In the U.S., orders for durable goods fell 6.1% last month, data showed on Tuesday, exceeding the 4.5% decline forecast by economists polled by Reuters.

However, markets were unfazed by the manufacturing figures, with eyes on U.S. core personal consumption expenditures (PCE) price index due on Thursday. Forecasts are for a 0.4% gain.

 

Gold prices muted.

Gold prices moved in a flat-to-low range on Wednesday, extending their recent run of muted performance as anxiety over higher-for-longer U.S. interest rates persisted ahead of key economic readings.

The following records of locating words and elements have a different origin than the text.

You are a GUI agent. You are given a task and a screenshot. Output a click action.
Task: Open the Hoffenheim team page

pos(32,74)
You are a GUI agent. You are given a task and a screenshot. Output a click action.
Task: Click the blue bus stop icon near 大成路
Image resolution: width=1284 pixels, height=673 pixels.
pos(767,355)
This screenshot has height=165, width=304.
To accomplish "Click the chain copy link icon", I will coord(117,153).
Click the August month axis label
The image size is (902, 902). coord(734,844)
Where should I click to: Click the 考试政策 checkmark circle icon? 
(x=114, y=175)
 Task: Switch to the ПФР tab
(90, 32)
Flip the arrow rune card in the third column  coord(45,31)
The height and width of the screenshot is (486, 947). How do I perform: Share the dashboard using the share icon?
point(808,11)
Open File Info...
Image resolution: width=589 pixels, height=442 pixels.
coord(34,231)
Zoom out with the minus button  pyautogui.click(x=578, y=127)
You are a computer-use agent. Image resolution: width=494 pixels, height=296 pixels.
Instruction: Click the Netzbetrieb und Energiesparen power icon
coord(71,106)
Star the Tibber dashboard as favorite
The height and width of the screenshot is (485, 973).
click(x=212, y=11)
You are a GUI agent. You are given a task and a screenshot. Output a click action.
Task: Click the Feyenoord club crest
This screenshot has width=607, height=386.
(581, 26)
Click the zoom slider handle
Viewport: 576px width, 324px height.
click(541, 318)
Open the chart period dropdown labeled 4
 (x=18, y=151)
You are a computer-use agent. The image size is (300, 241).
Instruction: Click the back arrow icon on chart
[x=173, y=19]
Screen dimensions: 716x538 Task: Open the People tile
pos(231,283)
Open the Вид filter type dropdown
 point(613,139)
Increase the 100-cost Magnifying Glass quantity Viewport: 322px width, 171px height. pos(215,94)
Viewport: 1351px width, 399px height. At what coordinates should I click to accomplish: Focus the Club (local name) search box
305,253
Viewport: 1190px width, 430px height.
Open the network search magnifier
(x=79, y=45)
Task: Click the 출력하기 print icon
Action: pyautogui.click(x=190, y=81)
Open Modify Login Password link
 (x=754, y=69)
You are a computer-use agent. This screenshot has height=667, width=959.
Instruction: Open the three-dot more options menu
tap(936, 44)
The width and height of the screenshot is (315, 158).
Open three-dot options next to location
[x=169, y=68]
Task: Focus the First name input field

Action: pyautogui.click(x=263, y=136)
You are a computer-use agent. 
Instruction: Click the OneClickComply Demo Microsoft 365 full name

The yellow metal remained squarely within a $2,000 to $2,050 trading range established over the past month, as any upside in gold was largely limited by a string of Federal Reserve warnings that the bank was in no hurry to begin trimming rates early in 2024. Strength in the dollar, which remained near three-month highs, also pressured gold prices.

Still, gold prices also remained firm above the key $2,000 an ounce support level, indicating that fears of a global economic slowdown and geopolitical tensions in Russia and the Middle East were feeding some safe haven demand for the yellow metal.

Spot gold steadied at $2,030.69 an ounce, while gold futures expiring in April fell 0.2% to $2,039.45 an ounce by 00:20 ET (05:20 GMT).

PCE inflation, GDP data awaited for more cues

Markets were now awaiting key inflation and economic growth readings for more trading cues.